WHAT YOU ARE ASKED TO DO:
Starting with the line that holds "Design by (683, 2550)", repeat each line through the last one below, exactly. Pictures stay out.

[Opening MATERIAL TO PROCESS section]

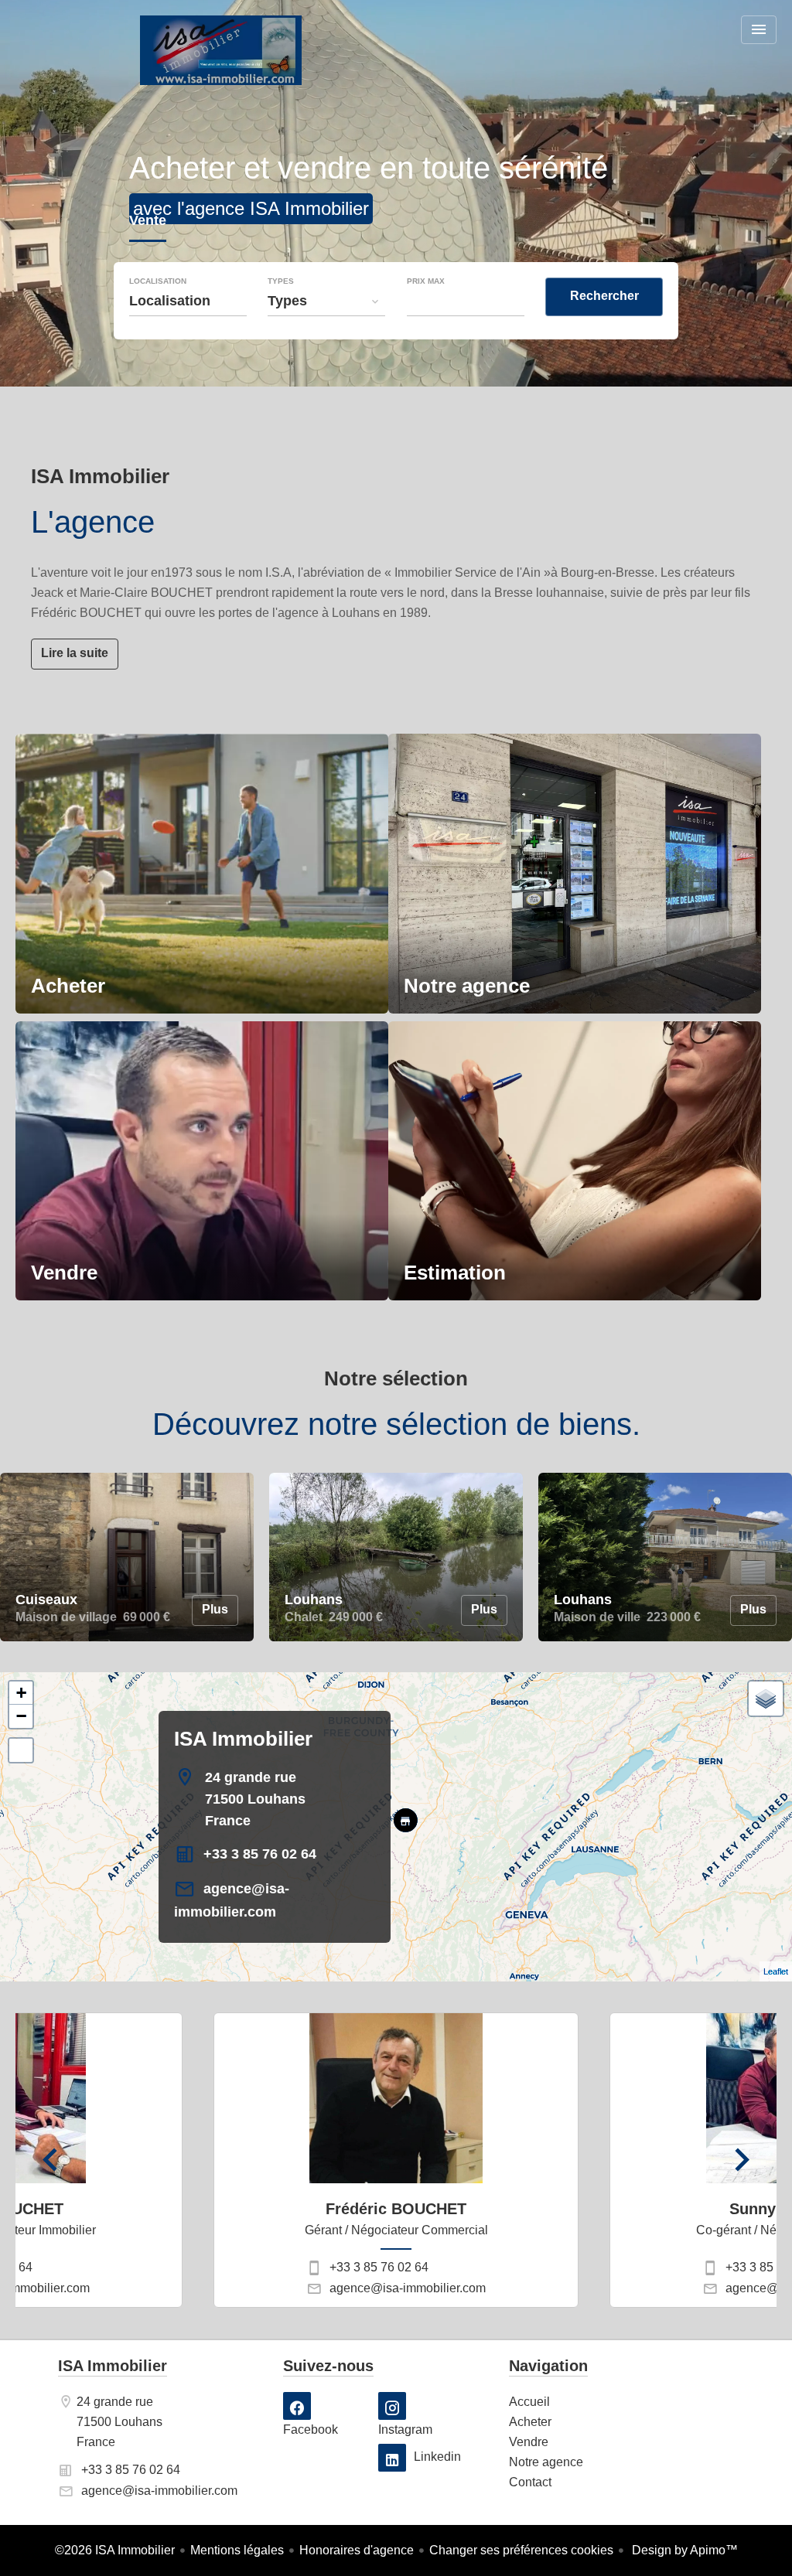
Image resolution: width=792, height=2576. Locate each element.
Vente (147, 222)
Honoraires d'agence (356, 2550)
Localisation (157, 281)
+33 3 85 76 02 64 (259, 1854)
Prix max (426, 281)
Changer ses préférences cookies (521, 2550)
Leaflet (775, 1971)
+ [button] (21, 1692)
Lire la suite (74, 652)
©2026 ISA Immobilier (115, 2550)
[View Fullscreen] (20, 1750)
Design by (683, 2550)
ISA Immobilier (243, 1738)
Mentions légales (237, 2550)
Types (281, 281)
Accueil (220, 50)
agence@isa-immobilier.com (407, 2288)
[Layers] (766, 1699)
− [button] (21, 1716)
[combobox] (188, 300)
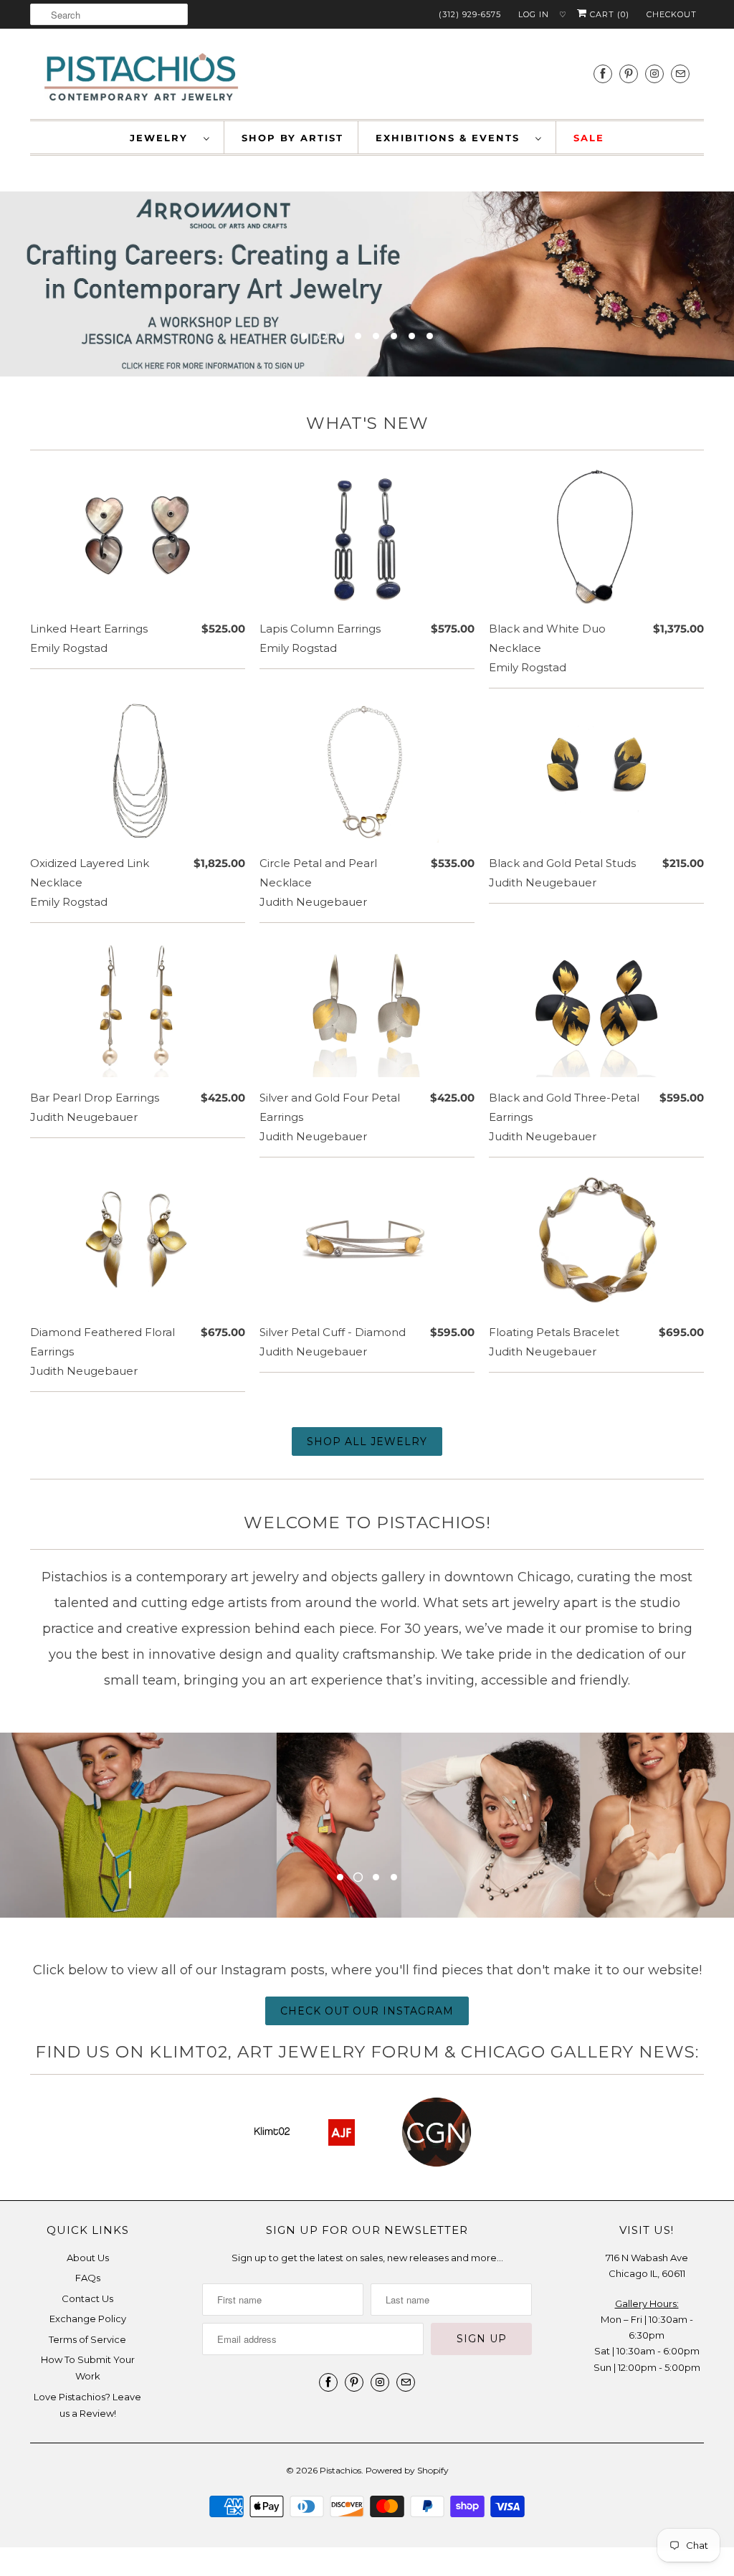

[Closing MATERIAL TO PROCESS section]

TASK OUTPUT:
Design by (683, 2550)
ISA Immobilier (243, 1738)
Mentions légales (237, 2550)
Types (281, 281)
Accueil (220, 50)
agence@isa-immobilier.com (407, 2288)
[Layers] (766, 1699)
− [button] (21, 1716)
[combobox] (188, 300)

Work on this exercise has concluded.